**TO BE DONE**
Copy the records from the line containing "wood [727, 376]" through the end of the records, replacing "mould" with "mold" and leaving everything else unchanged.

**Entries on target coordinates**
● ● ● ●

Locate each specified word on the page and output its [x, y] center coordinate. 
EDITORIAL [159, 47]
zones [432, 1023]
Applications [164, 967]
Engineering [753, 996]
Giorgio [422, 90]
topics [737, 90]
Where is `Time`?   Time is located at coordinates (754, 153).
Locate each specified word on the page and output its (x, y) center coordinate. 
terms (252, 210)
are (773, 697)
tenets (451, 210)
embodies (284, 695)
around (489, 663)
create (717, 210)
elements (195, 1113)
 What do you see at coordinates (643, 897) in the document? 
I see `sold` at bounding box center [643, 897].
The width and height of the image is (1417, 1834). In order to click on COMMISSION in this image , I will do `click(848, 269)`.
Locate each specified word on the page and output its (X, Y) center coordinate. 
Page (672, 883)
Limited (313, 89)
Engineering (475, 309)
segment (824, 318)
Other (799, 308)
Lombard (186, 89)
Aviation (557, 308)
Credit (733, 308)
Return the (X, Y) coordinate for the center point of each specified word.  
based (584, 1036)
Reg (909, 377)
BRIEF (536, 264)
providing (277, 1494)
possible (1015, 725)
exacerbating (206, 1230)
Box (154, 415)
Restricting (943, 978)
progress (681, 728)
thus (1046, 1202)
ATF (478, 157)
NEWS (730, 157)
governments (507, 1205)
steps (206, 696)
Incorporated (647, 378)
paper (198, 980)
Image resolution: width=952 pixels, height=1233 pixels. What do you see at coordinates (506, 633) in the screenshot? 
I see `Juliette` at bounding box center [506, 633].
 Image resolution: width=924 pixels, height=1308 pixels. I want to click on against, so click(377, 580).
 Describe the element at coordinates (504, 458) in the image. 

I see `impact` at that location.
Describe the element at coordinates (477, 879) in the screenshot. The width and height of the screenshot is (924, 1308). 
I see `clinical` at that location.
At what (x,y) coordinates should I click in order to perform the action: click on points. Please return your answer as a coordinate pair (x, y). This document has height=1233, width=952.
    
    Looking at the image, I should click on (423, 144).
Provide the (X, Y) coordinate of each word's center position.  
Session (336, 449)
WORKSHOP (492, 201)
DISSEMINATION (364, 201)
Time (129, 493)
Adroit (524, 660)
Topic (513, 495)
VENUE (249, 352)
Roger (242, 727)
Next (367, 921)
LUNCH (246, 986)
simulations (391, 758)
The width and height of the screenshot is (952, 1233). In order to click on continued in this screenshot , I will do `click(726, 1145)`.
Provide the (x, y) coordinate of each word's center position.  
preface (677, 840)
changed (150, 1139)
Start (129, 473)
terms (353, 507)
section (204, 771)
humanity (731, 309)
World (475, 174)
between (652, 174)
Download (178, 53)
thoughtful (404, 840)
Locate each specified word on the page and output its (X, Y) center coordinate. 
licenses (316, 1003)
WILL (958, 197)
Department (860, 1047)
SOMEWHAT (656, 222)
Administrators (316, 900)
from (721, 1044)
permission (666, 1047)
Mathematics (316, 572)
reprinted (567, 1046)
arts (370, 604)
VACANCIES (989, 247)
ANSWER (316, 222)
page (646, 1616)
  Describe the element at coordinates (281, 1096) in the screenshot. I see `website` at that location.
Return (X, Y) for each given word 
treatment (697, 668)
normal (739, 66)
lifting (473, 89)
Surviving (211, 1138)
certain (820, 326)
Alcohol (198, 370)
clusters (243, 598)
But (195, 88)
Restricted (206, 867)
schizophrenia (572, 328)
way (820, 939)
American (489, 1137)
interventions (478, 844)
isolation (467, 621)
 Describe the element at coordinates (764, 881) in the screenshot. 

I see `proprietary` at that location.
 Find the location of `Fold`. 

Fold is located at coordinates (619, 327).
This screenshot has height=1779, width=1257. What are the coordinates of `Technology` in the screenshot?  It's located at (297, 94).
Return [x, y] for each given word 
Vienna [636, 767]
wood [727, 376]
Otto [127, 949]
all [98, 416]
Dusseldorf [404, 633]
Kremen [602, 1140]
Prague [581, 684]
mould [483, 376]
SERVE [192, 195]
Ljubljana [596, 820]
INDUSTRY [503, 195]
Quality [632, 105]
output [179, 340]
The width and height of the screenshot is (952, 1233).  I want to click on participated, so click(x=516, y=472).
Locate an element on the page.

● ● ● ●

**SOLUTION**
wood [727, 376]
Otto [127, 949]
all [98, 416]
Dusseldorf [404, 633]
Kremen [602, 1140]
Prague [581, 684]
mold [483, 376]
SERVE [192, 195]
Ljubljana [596, 820]
INDUSTRY [503, 195]
Quality [632, 105]
output [179, 340]
The width and height of the screenshot is (952, 1233).  I want to click on participated, so click(x=516, y=472).
Locate an element on the page.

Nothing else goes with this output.